◆ **EXERCISE BRIEF**:
Produce a verbatim copy of the entries listed below.

Stored items
· · ·

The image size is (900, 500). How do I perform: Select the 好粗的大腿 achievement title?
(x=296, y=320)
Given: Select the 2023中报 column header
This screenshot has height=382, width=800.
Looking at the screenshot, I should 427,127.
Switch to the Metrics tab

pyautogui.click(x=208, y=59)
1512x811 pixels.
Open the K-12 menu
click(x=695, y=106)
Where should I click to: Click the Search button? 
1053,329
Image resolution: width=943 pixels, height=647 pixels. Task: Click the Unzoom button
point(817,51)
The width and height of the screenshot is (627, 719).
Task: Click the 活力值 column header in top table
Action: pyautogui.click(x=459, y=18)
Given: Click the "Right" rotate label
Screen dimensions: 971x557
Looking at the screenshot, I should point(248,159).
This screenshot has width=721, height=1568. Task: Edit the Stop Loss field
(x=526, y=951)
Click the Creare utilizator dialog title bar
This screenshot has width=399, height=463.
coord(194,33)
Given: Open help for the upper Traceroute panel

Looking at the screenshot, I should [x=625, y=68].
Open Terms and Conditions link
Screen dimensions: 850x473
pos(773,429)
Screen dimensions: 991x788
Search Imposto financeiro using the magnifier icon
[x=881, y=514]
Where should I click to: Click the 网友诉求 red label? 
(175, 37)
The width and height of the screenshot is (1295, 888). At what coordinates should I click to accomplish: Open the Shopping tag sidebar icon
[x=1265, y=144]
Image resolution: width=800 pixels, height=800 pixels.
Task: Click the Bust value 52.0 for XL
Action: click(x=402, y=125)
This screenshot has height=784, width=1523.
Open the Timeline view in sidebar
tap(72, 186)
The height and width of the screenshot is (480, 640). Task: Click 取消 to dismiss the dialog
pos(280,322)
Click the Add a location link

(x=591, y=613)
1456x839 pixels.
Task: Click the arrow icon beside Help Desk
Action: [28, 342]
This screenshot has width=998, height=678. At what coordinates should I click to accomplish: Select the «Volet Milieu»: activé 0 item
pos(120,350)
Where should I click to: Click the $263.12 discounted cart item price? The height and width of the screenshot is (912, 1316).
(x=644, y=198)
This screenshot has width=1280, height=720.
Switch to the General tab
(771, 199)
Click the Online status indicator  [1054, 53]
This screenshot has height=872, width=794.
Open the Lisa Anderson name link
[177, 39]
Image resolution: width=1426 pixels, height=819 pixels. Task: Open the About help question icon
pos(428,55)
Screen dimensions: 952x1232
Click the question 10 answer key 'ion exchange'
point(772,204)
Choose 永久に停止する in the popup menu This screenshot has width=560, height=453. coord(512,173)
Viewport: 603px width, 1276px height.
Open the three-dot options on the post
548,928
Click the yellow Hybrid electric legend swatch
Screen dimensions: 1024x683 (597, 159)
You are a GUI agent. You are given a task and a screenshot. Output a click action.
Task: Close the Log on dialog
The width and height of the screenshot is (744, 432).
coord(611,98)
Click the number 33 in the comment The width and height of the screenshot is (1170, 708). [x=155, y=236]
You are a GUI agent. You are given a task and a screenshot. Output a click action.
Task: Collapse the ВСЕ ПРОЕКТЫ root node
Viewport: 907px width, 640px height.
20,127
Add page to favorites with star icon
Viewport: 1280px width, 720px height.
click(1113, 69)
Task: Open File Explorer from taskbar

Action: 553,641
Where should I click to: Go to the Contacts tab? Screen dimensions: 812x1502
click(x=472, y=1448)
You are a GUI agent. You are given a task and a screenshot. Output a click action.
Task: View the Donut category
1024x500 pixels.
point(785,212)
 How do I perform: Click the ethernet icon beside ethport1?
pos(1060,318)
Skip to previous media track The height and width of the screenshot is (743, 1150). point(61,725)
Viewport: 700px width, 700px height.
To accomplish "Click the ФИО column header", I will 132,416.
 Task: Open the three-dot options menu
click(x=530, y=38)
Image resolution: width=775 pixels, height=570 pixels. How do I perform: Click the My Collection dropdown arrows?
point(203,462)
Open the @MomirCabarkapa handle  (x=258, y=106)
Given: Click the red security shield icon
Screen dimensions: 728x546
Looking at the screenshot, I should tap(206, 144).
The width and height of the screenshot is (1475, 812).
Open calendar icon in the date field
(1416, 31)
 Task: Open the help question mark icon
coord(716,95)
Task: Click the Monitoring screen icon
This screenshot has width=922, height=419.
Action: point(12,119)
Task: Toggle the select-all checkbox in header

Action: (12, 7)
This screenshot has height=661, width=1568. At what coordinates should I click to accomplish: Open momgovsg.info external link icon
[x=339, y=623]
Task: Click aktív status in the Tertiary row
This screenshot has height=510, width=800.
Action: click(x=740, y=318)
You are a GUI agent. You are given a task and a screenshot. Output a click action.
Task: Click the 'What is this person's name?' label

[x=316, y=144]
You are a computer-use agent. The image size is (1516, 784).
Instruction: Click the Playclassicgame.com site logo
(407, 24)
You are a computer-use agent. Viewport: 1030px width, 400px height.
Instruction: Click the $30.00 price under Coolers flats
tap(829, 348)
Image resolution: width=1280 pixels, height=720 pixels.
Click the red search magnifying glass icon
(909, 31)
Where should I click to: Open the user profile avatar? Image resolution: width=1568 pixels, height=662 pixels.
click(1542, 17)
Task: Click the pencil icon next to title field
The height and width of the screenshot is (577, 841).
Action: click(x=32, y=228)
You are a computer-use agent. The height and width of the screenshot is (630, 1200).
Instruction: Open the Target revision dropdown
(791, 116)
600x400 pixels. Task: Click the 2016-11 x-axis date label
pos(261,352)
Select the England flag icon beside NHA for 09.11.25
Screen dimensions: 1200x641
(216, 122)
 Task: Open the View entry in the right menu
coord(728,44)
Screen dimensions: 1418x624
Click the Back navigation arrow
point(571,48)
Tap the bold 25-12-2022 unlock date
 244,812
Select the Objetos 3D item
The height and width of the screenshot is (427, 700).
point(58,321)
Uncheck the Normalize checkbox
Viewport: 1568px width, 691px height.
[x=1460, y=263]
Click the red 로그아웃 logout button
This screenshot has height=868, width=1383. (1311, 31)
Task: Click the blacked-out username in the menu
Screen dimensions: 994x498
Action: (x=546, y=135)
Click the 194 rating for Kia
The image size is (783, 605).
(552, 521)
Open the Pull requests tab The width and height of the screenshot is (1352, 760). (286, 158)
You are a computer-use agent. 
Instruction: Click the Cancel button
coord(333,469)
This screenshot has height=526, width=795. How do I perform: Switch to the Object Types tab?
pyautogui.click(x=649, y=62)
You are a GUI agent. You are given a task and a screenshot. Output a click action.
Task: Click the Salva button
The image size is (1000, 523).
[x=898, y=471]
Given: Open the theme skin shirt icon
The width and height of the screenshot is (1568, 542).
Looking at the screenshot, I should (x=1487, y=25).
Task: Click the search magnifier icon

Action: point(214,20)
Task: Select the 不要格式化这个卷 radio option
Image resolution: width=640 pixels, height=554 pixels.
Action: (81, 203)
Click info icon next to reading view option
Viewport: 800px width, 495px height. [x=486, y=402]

· · ·

◆ **EXERCISE OUTPUT**:
The image size is (900, 500). How do I perform: Select the 好粗的大腿 achievement title?
(x=296, y=320)
Given: Select the 2023中报 column header
This screenshot has height=382, width=800.
Looking at the screenshot, I should 427,127.
Switch to the Metrics tab

pyautogui.click(x=208, y=59)
1512x811 pixels.
Open the K-12 menu
click(x=695, y=106)
Where should I click to: Click the Search button? 
1053,329
Image resolution: width=943 pixels, height=647 pixels. Task: Click the Unzoom button
point(817,51)
The width and height of the screenshot is (627, 719).
Task: Click the 活力值 column header in top table
Action: pyautogui.click(x=459, y=18)
Given: Click the "Right" rotate label
Screen dimensions: 971x557
Looking at the screenshot, I should point(248,159).
This screenshot has width=721, height=1568. Task: Edit the Stop Loss field
(x=526, y=951)
Click the Creare utilizator dialog title bar
This screenshot has width=399, height=463.
coord(194,33)
Given: Open help for the upper Traceroute panel

Looking at the screenshot, I should [x=625, y=68].
Open Terms and Conditions link
Screen dimensions: 850x473
pos(773,429)
Screen dimensions: 991x788
Search Imposto financeiro using the magnifier icon
[x=881, y=514]
Where should I click to: Click the 网友诉求 red label? 
(175, 37)
The width and height of the screenshot is (1295, 888). At what coordinates should I click to accomplish: Open the Shopping tag sidebar icon
[x=1265, y=144]
Image resolution: width=800 pixels, height=800 pixels.
Task: Click the Bust value 52.0 for XL
Action: click(x=402, y=125)
This screenshot has height=784, width=1523.
Open the Timeline view in sidebar
tap(72, 186)
The height and width of the screenshot is (480, 640). Task: Click 取消 to dismiss the dialog
pos(280,322)
Click the Add a location link

(x=591, y=613)
1456x839 pixels.
Task: Click the arrow icon beside Help Desk
Action: [28, 342]
This screenshot has width=998, height=678. At what coordinates should I click to accomplish: Select the «Volet Milieu»: activé 0 item
pos(120,350)
Where should I click to: Click the $263.12 discounted cart item price? The height and width of the screenshot is (912, 1316).
(x=644, y=198)
This screenshot has width=1280, height=720.
Switch to the General tab
(771, 199)
Click the Online status indicator  [1054, 53]
This screenshot has height=872, width=794.
Open the Lisa Anderson name link
[177, 39]
Image resolution: width=1426 pixels, height=819 pixels. Task: Open the About help question icon
pos(428,55)
Screen dimensions: 952x1232
Click the question 10 answer key 'ion exchange'
point(772,204)
Choose 永久に停止する in the popup menu This screenshot has width=560, height=453. coord(512,173)
Viewport: 603px width, 1276px height.
Open the three-dot options on the post
548,928
Click the yellow Hybrid electric legend swatch
Screen dimensions: 1024x683 (597, 159)
You are a GUI agent. You are given a task and a screenshot. Output a click action.
Task: Close the Log on dialog
The width and height of the screenshot is (744, 432).
coord(611,98)
Click the number 33 in the comment The width and height of the screenshot is (1170, 708). [x=155, y=236]
You are a GUI agent. You are given a task and a screenshot. Output a click action.
Task: Collapse the ВСЕ ПРОЕКТЫ root node
Viewport: 907px width, 640px height.
20,127
Add page to favorites with star icon
Viewport: 1280px width, 720px height.
click(1113, 69)
Task: Open File Explorer from taskbar

Action: 553,641
Where should I click to: Go to the Contacts tab? Screen dimensions: 812x1502
click(x=472, y=1448)
You are a GUI agent. You are given a task and a screenshot. Output a click action.
Task: View the Donut category
1024x500 pixels.
point(785,212)
 How do I perform: Click the ethernet icon beside ethport1?
pos(1060,318)
Skip to previous media track The height and width of the screenshot is (743, 1150). point(61,725)
Viewport: 700px width, 700px height.
To accomplish "Click the ФИО column header", I will 132,416.
 Task: Open the three-dot options menu
click(x=530, y=38)
Image resolution: width=775 pixels, height=570 pixels. How do I perform: Click the My Collection dropdown arrows?
point(203,462)
Open the @MomirCabarkapa handle  (x=258, y=106)
Given: Click the red security shield icon
Screen dimensions: 728x546
Looking at the screenshot, I should tap(206, 144).
The width and height of the screenshot is (1475, 812).
Open calendar icon in the date field
(1416, 31)
 Task: Open the help question mark icon
coord(716,95)
Task: Click the Monitoring screen icon
This screenshot has width=922, height=419.
Action: point(12,119)
Task: Toggle the select-all checkbox in header

Action: (12, 7)
This screenshot has height=661, width=1568. At what coordinates should I click to accomplish: Open momgovsg.info external link icon
[x=339, y=623]
Task: Click aktív status in the Tertiary row
This screenshot has height=510, width=800.
Action: click(x=740, y=318)
You are a GUI agent. You are given a task and a screenshot. Output a click action.
Task: Click the 'What is this person's name?' label

[x=316, y=144]
You are a computer-use agent. The image size is (1516, 784).
Instruction: Click the Playclassicgame.com site logo
(407, 24)
You are a computer-use agent. Viewport: 1030px width, 400px height.
Instruction: Click the $30.00 price under Coolers flats
tap(829, 348)
Image resolution: width=1280 pixels, height=720 pixels.
Click the red search magnifying glass icon
(909, 31)
Where should I click to: Open the user profile avatar? Image resolution: width=1568 pixels, height=662 pixels.
click(1542, 17)
Task: Click the pencil icon next to title field
The height and width of the screenshot is (577, 841).
Action: click(x=32, y=228)
You are a computer-use agent. The height and width of the screenshot is (630, 1200).
Instruction: Open the Target revision dropdown
(791, 116)
600x400 pixels. Task: Click the 2016-11 x-axis date label
pos(261,352)
Select the England flag icon beside NHA for 09.11.25
Screen dimensions: 1200x641
(216, 122)
 Task: Open the View entry in the right menu
coord(728,44)
Screen dimensions: 1418x624
Click the Back navigation arrow
point(571,48)
Tap the bold 25-12-2022 unlock date
 244,812
Select the Objetos 3D item
The height and width of the screenshot is (427, 700).
point(58,321)
Uncheck the Normalize checkbox
Viewport: 1568px width, 691px height.
[x=1460, y=263]
Click the red 로그아웃 logout button
This screenshot has height=868, width=1383. (1311, 31)
Task: Click the blacked-out username in the menu
Screen dimensions: 994x498
Action: (x=546, y=135)
Click the 194 rating for Kia
The image size is (783, 605).
(552, 521)
Open the Pull requests tab The width and height of the screenshot is (1352, 760). (286, 158)
You are a computer-use agent. 
Instruction: Click the Cancel button
coord(333,469)
This screenshot has height=526, width=795. How do I perform: Switch to the Object Types tab?
pyautogui.click(x=649, y=62)
You are a GUI agent. You are given a task and a screenshot. Output a click action.
Task: Click the Salva button
The image size is (1000, 523).
[x=898, y=471]
Given: Open the theme skin shirt icon
The width and height of the screenshot is (1568, 542).
Looking at the screenshot, I should (x=1487, y=25).
Task: Click the search magnifier icon

Action: point(214,20)
Task: Select the 不要格式化这个卷 radio option
Image resolution: width=640 pixels, height=554 pixels.
Action: (81, 203)
Click info icon next to reading view option
Viewport: 800px width, 495px height. [x=486, y=402]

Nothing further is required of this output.